*** Material for this exercise ***

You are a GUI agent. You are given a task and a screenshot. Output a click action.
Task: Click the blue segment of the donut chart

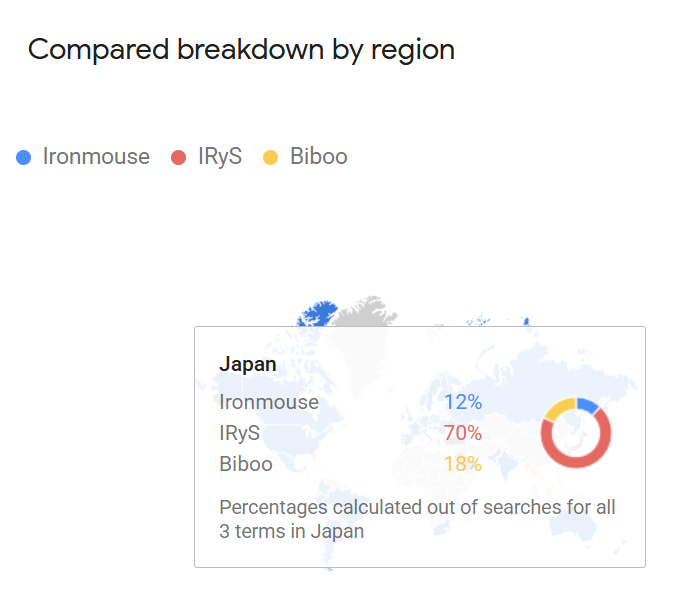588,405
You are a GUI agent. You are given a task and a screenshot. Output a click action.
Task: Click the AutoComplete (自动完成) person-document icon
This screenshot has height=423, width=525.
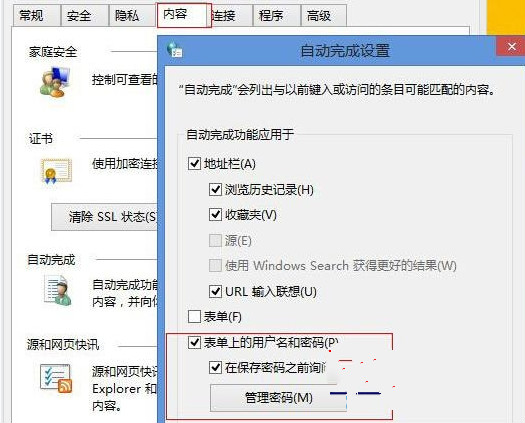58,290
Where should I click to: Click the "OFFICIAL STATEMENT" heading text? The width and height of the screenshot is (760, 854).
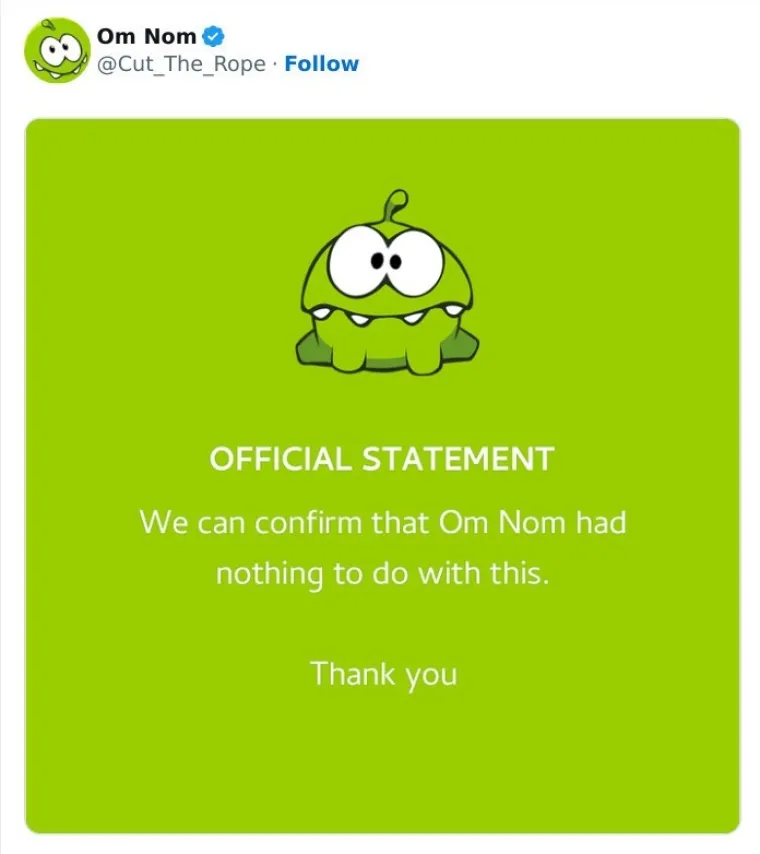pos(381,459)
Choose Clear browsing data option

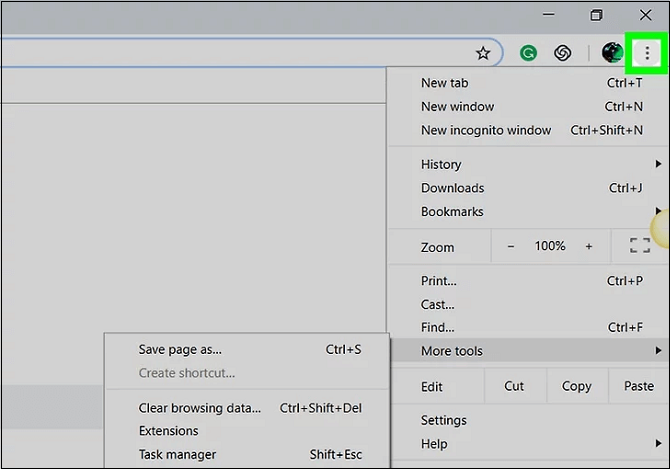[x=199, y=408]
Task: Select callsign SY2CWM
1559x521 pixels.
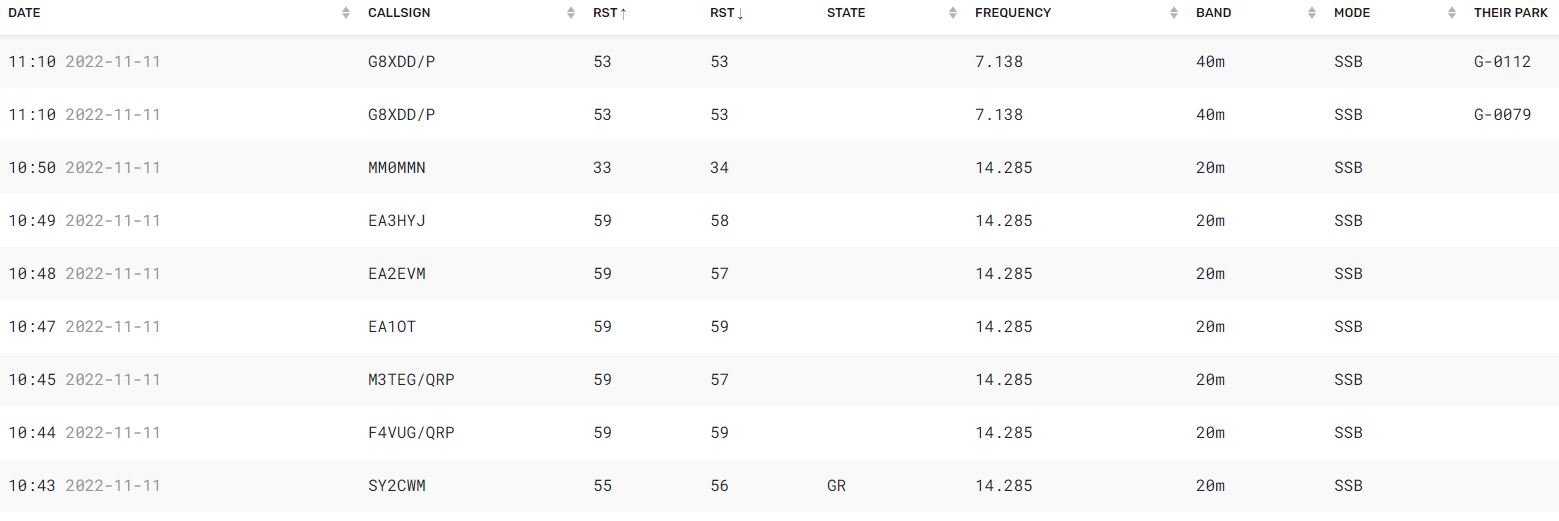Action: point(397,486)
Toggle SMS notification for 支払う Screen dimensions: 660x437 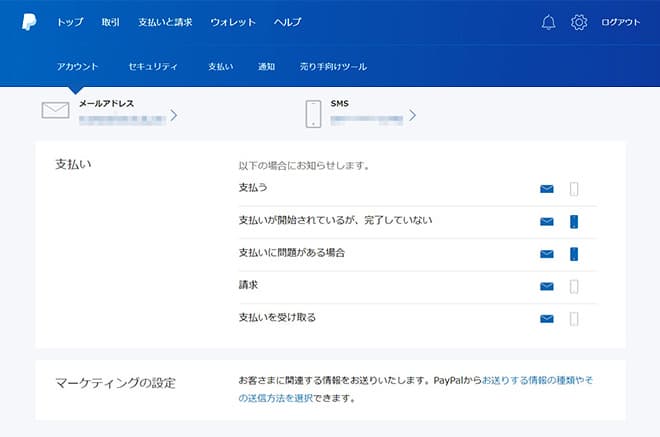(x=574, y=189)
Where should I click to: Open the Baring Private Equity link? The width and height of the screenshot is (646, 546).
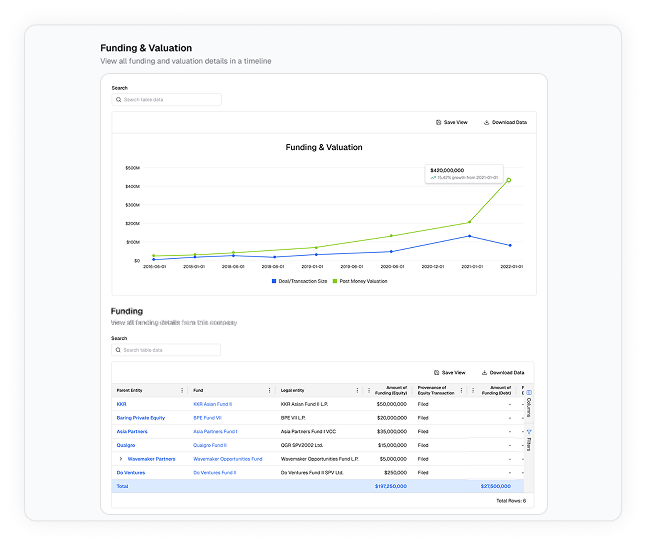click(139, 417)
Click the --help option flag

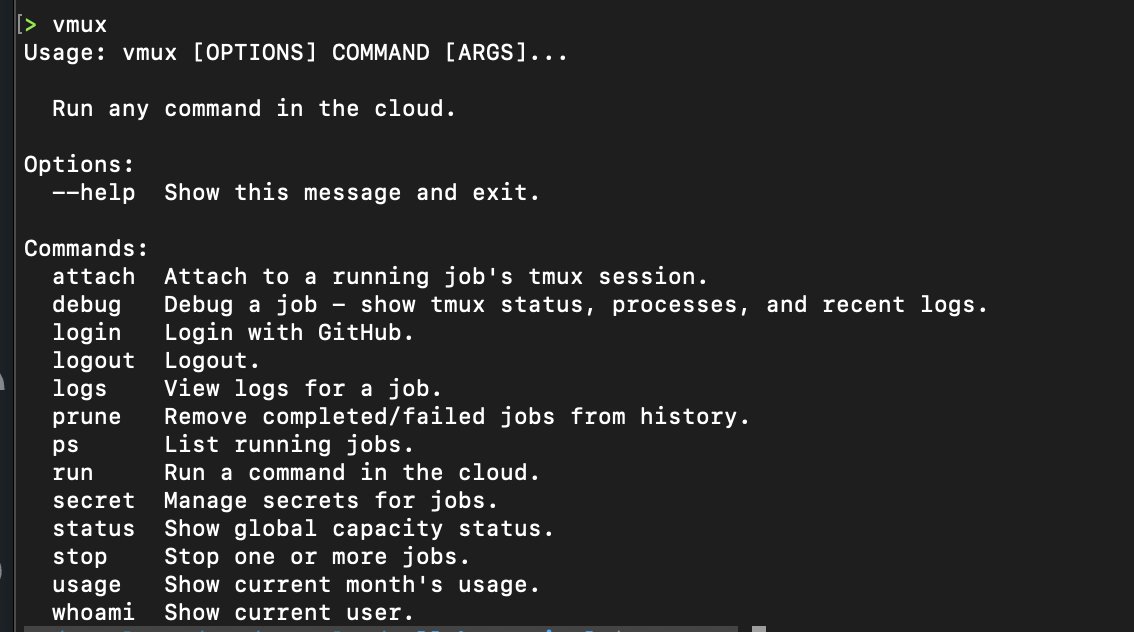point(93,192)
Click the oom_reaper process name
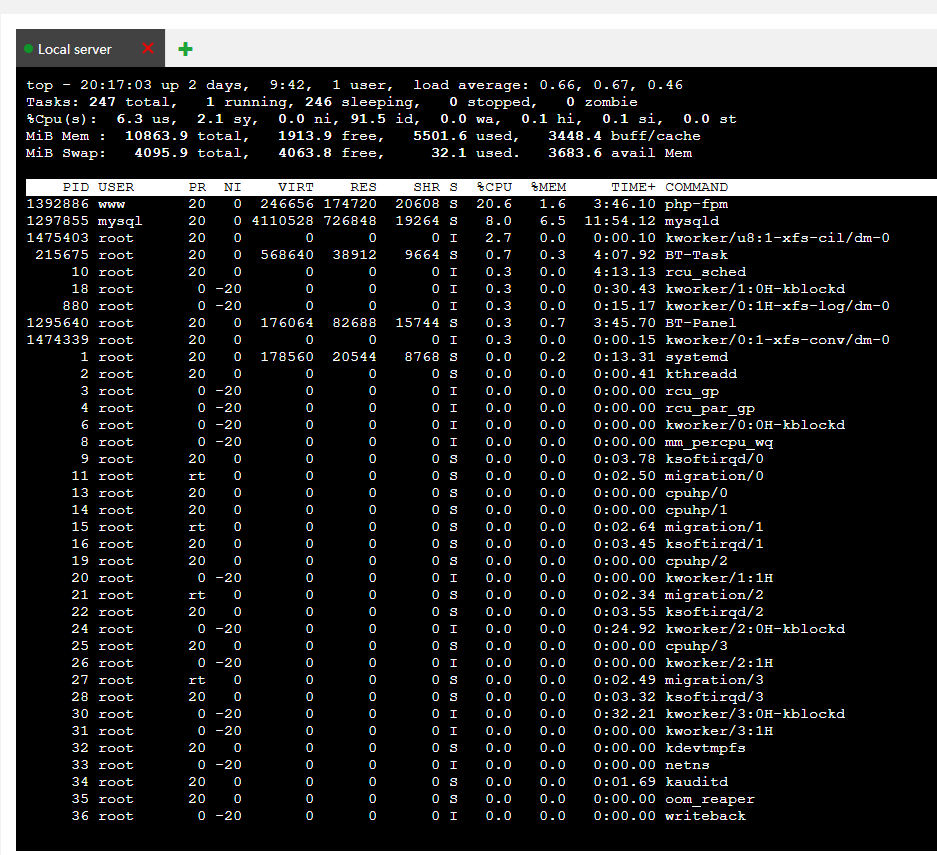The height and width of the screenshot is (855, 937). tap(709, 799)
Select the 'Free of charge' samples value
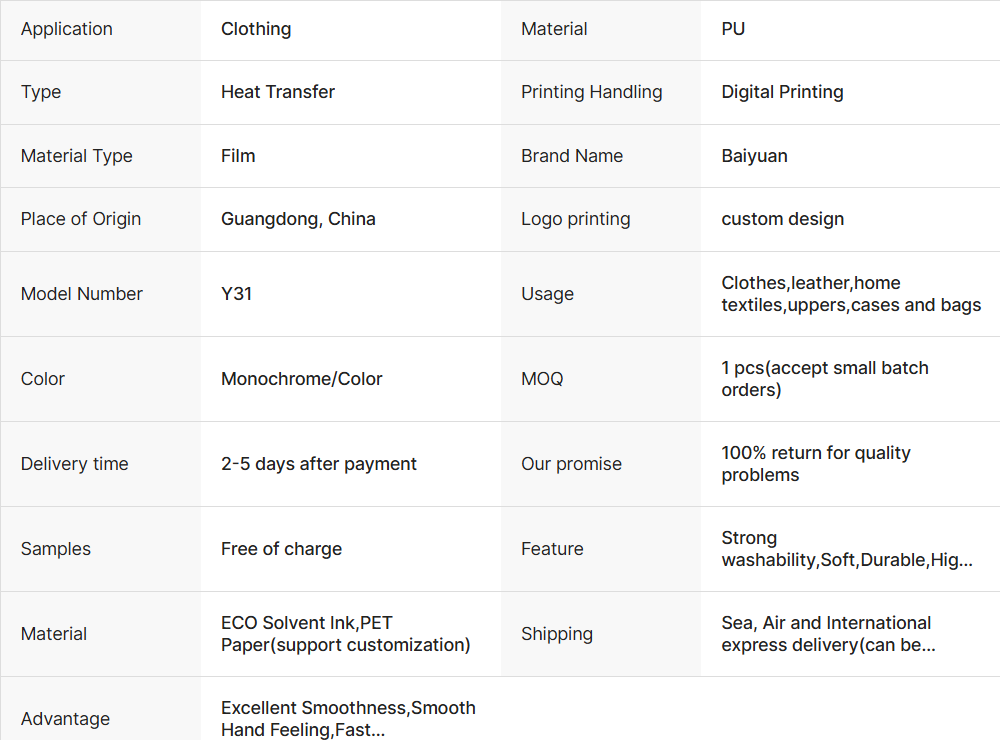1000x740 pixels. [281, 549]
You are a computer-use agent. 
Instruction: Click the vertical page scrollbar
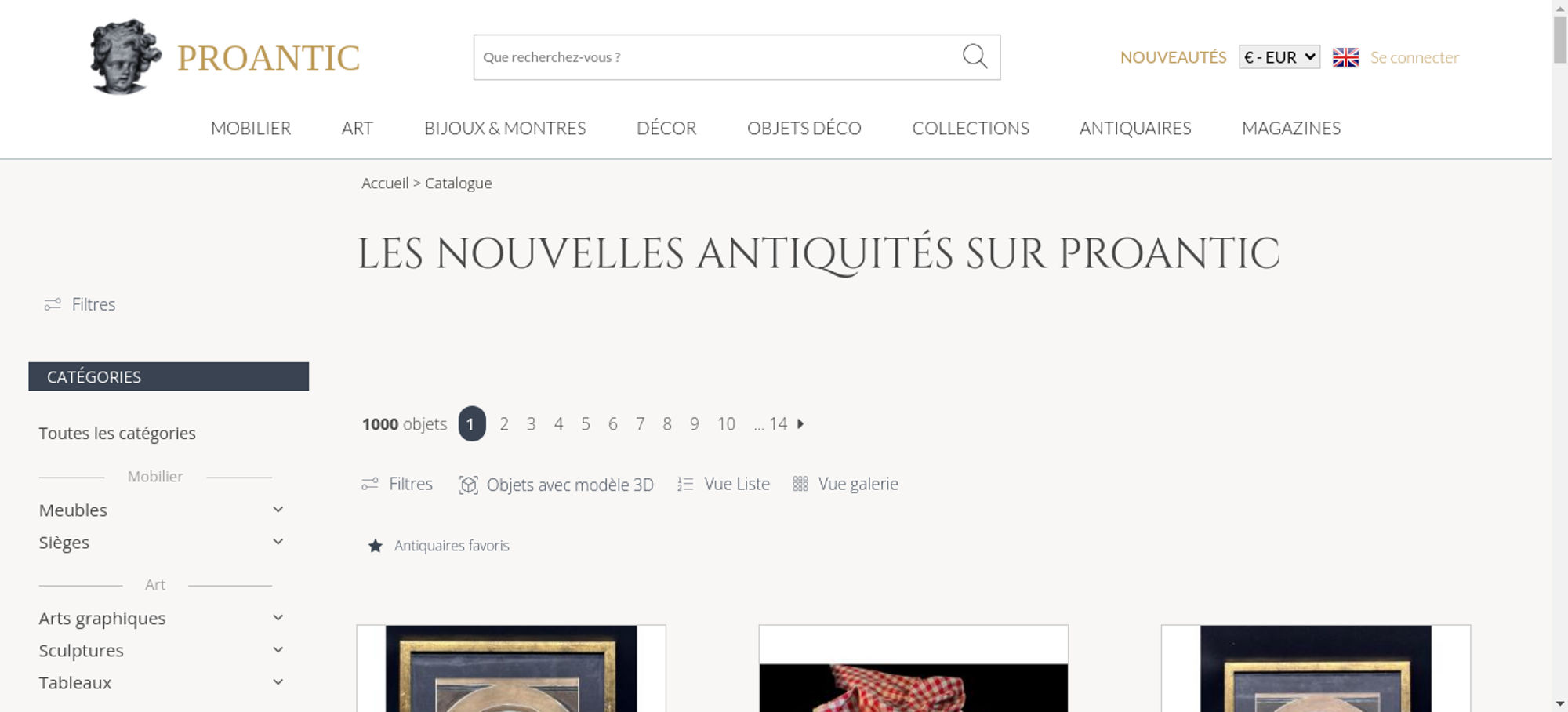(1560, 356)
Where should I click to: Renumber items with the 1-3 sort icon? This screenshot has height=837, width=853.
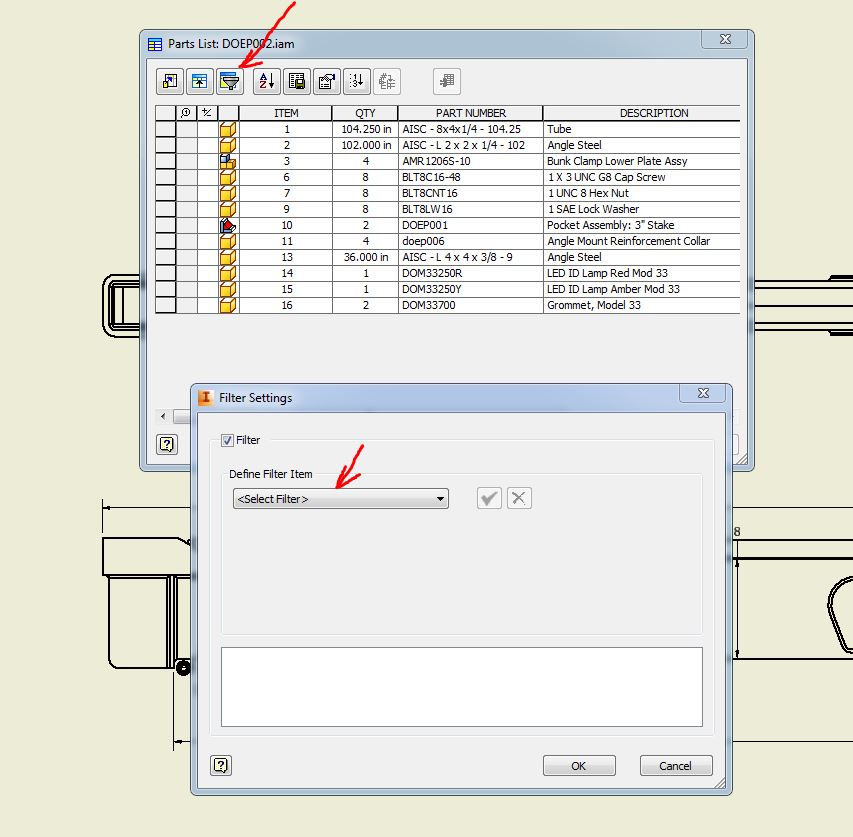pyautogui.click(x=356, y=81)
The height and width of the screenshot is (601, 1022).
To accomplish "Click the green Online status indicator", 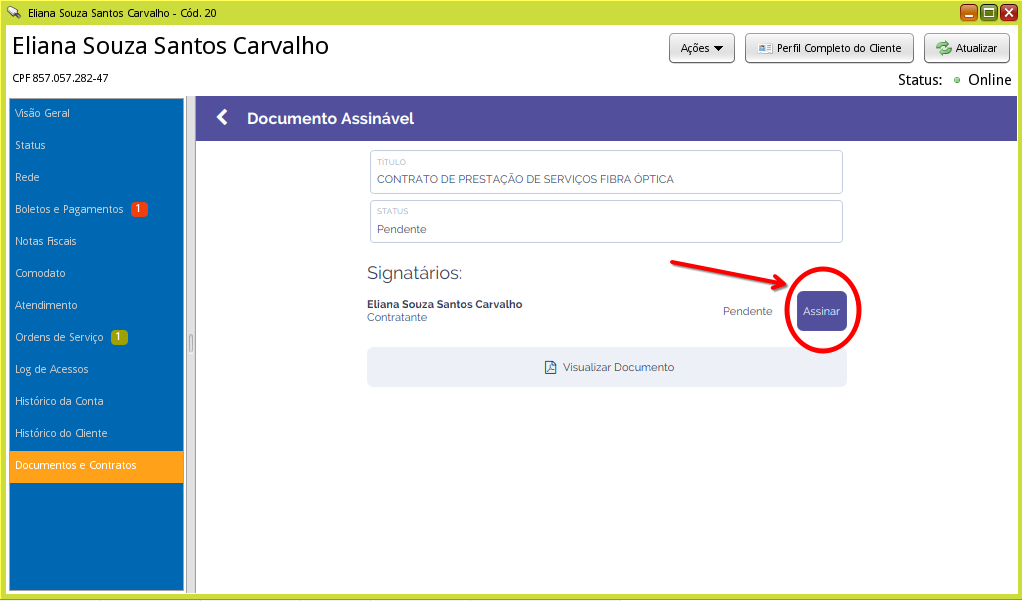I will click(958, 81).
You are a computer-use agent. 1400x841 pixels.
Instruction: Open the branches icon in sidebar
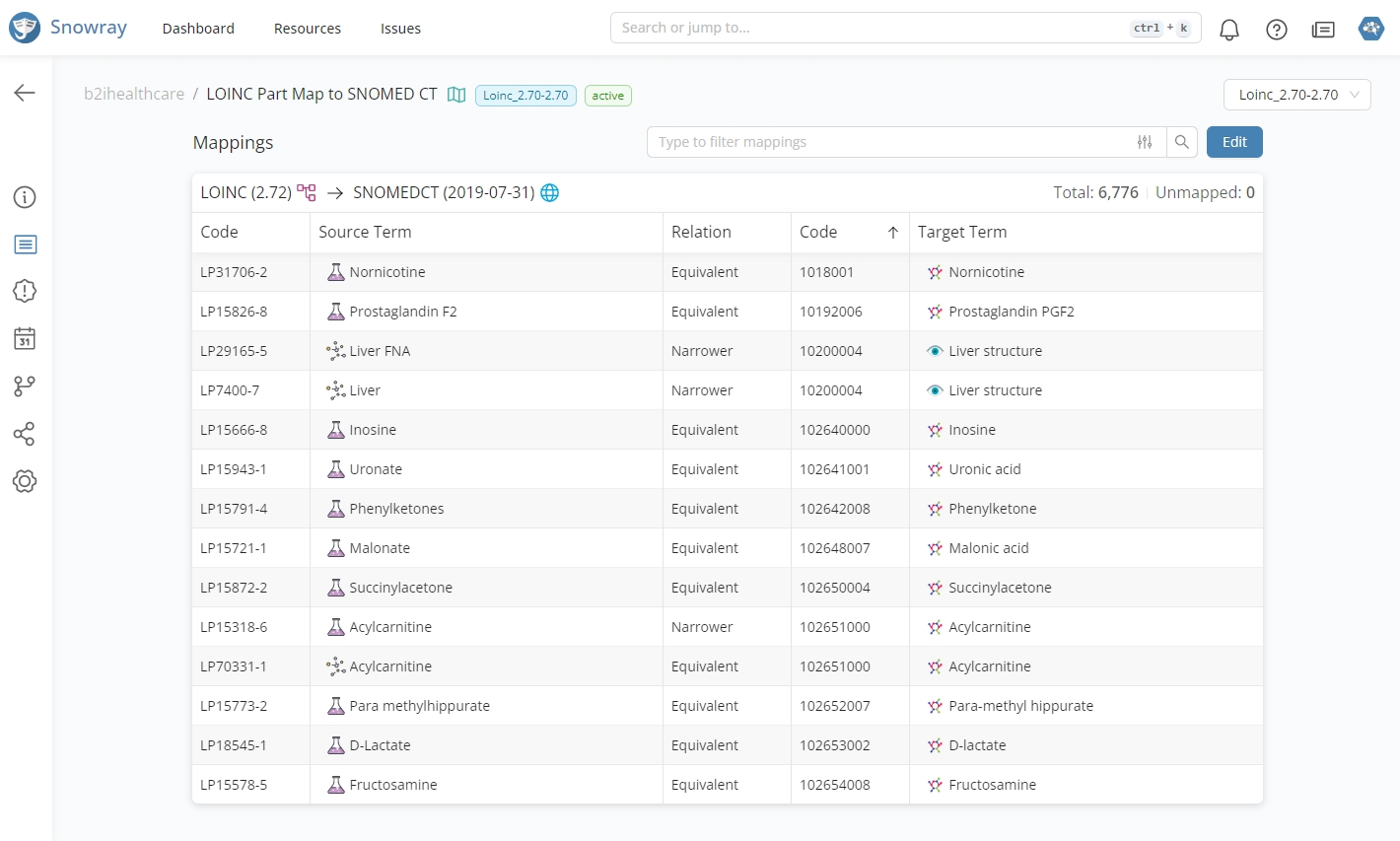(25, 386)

*** End of Material for this exercise ***

Aim of the exercise
Find the string "computer" in the entries above. Copy each line where it occurs.

Solution to the problem
You are a computer-use agent. 
You are a computer-use agent. 1400x841 pixels.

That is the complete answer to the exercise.